Couple Critical Errors

…in an otherwise well-intended and worthy effort. California Governor Gavin Newsom (D) wants to make it possible for prison inmates who have been trained in firefighting and have place[d] themselves in danger assisting firefighters to defend the life and property of Californians to join fire departments after they’ve been released from prison.

Long-time readers of my blog know that I am a firm believer in rehabilitation and redemption, and this move would open one path to each of those.

There are a couple of tweaks, though, that are necessary for making this a truly effective move. One is this: Newsom has signed into law

legislation allowing inmate firefighters to get their criminal records dismissed so they can qualify for civilian firefighting jobs after they are released.

The dismissal opens the door for model inmate firefighters to qualify for paramedic certification, a requirement for civilian fire departments. Currently, those with convictions are barred by state law from becoming an EMT.

I don’t agree, generally, with expunging criminal records when the crimes were committed by adults. In this sort of case, though, it would be appropriate to seal an (ex-)felon’s record so he can apply to a fire department.

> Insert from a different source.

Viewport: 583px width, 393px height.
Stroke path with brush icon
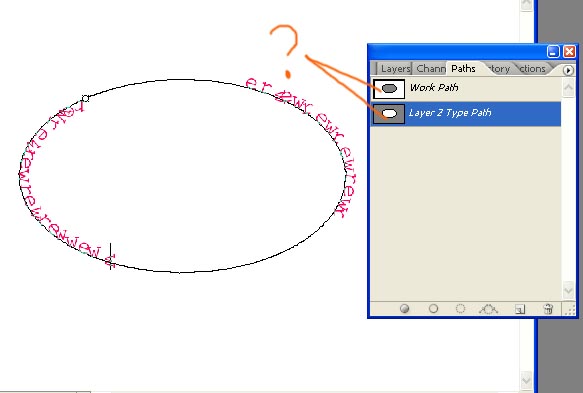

A better option, however, would be to alter the State’s law regarding EMT eligibility to permit ex-felons otherwise trained as firefighters (even if trained while in prison) to become EMTs for the purpose of joining a fire department as a firefighter. (And, if that works out after some number of years of empirical observation, expanding the eligibility of ex-felons to become EMTs more generally.)

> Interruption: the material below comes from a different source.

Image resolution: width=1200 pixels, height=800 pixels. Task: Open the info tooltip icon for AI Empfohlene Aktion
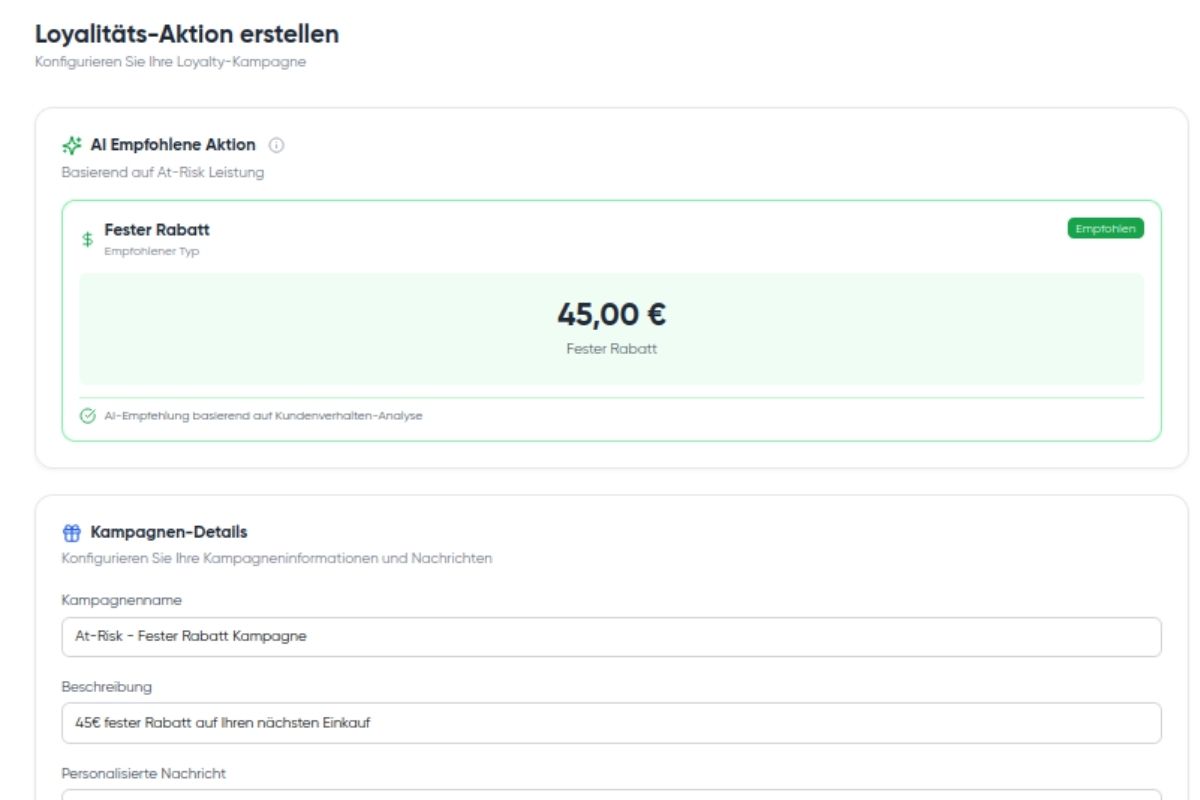277,145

The other is one of mindset.

Inmates who have stood on the frontlines, battling historic fires should not be denied the right to later become a professional firefighter[.]

Rather, inmates who have stood on the frontlines, battling historic fires should not be denied the opportunity to later become a professional firefighter. No one has a right to any particular job, or career, or avocation. All of us do have a right to opportunity.